Product Context
ShopNow is a large e-commerce marketplace. Its homepage recommendations are a tier-1 ML service: if they are unavailable or degraded, revenue drops immediately and users see a worse shopping experience.
Scale
| Signal | Value |
|---|
| DAU | 45M |
| Peak homepage recommendation QPS | 220K |
| Active item catalog | 120M SKUs |
| New/updated items per day | 8M |
| Per-request latency budget (p99) | 180ms |
| Regions | 3 active regions |
| Availability target | 99.99% |
Task
Design the end-to-end ML system for homepage recommendations with high availability and disaster recovery as first-class requirements. Assume the service uses a multi-stage pipeline and powers the first screen users see when opening the app.
Address the following:
- Clarify the functional and non-functional requirements, including what “tier-1” means for this ML service.
- Propose a multi-stage architecture (retrieval → ranking → re-ranking) and explain how it remains available during partial failures, regional outages, stale features, or model-serving incidents.
- Design the offline and online data/feature pipelines, including how you avoid training-serving skew and recover safely after data pipeline failures.
- Explain your serving architecture: active-active vs active-passive, cross-region failover, fallback paths, caching, capacity planning, and how you meet the latency SLO during failover.
- Define offline and online evaluation, plus operational monitoring for availability, model quality, drift, and disaster-recovery readiness.
- Identify the top failure modes and mitigations, including feature drift, corrupted model artifacts, feature store outages, ANN index staleness, and full-region loss.
Constraints
- Homepage must always return something useful, even if personalized ranking is unavailable.

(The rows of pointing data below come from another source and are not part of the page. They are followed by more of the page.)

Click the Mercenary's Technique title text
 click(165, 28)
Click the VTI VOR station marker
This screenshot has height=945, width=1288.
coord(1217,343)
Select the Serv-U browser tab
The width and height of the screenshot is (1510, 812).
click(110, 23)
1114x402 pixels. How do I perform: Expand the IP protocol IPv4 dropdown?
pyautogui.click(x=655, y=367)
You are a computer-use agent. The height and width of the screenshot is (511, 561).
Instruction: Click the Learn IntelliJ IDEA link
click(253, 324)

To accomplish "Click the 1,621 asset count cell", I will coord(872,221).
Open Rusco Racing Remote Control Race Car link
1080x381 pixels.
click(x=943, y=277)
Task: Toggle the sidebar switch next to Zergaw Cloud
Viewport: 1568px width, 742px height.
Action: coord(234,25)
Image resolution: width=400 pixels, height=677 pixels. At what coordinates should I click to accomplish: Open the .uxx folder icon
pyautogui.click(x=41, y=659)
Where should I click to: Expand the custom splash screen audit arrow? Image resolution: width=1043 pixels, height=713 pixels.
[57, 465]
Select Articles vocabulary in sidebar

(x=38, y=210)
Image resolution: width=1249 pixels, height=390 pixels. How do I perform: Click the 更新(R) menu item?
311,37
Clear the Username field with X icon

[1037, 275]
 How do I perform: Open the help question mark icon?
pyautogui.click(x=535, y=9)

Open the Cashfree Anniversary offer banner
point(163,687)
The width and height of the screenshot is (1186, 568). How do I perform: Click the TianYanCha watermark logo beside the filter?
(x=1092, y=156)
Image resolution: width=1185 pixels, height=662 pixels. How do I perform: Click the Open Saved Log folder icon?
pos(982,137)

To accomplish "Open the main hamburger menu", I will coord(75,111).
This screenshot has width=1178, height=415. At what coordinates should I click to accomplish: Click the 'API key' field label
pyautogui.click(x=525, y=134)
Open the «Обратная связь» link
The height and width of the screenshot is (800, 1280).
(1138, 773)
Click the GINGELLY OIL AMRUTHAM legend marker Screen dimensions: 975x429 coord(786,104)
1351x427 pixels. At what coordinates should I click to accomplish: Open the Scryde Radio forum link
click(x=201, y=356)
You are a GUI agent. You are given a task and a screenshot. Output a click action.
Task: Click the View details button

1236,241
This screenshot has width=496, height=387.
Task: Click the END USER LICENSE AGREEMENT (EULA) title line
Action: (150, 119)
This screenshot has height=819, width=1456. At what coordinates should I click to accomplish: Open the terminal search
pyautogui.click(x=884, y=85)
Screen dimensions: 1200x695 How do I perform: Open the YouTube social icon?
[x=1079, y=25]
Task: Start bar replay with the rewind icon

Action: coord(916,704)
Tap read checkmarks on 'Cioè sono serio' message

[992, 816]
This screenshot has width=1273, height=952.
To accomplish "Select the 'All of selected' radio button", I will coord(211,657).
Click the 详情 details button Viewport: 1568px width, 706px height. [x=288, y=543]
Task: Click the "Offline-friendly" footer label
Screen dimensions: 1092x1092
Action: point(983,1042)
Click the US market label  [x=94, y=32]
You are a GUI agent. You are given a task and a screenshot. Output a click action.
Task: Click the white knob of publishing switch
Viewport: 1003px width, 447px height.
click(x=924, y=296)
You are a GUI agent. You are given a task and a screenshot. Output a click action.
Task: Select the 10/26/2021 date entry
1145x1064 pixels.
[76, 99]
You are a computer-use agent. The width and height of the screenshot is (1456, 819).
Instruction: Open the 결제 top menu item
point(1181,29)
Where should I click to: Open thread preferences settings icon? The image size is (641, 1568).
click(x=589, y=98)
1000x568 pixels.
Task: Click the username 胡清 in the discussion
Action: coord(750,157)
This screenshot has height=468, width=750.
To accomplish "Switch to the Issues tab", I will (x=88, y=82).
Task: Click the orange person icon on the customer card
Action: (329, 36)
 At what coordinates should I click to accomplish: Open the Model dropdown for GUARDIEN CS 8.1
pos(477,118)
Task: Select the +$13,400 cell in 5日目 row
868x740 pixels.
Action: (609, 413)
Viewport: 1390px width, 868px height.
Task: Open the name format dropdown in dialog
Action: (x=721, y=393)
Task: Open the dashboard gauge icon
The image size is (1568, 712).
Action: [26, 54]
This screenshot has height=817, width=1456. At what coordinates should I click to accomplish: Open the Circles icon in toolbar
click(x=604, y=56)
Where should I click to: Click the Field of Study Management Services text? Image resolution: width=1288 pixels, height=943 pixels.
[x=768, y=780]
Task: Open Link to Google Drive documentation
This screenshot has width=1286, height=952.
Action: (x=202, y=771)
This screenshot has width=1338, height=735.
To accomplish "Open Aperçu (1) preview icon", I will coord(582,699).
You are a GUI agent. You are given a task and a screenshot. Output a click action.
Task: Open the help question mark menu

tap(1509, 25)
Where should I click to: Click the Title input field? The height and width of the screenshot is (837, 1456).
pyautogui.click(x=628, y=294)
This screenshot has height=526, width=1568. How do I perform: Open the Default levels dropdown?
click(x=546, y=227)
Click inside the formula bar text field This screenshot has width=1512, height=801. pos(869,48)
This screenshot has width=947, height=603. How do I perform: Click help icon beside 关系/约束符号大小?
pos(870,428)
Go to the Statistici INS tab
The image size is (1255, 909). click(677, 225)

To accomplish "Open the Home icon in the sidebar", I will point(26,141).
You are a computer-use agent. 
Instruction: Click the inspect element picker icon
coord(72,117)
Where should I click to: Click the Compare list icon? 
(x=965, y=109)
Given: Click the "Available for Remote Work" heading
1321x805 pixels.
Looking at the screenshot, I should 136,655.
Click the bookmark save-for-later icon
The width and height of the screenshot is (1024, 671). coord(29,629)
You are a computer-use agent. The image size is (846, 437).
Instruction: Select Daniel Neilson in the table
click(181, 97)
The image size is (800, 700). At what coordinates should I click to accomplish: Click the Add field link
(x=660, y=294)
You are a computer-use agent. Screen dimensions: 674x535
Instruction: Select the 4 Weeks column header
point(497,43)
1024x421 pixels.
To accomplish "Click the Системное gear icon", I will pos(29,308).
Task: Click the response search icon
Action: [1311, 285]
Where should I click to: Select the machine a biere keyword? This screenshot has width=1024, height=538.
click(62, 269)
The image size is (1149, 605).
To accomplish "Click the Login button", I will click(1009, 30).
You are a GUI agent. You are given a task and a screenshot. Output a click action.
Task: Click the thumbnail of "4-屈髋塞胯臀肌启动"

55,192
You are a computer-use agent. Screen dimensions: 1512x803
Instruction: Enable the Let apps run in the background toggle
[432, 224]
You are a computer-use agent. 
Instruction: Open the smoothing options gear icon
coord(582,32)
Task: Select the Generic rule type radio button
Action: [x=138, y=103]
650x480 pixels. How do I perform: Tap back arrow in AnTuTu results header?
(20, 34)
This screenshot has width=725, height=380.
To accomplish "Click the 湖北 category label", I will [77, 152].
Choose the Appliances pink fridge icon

- User features should be fresher than 5 minutes; item features should be fresher than 15 minutes.
- Compliance requires user data to stay within its home geography; cross-region replication must respect this.
- Infra cost matters: you cannot simply run every stage at 3x peak in all regions.
- Recovery objectives: RTO < 10 minutes for a regional outage, RPO < 5 minutes for interaction logs.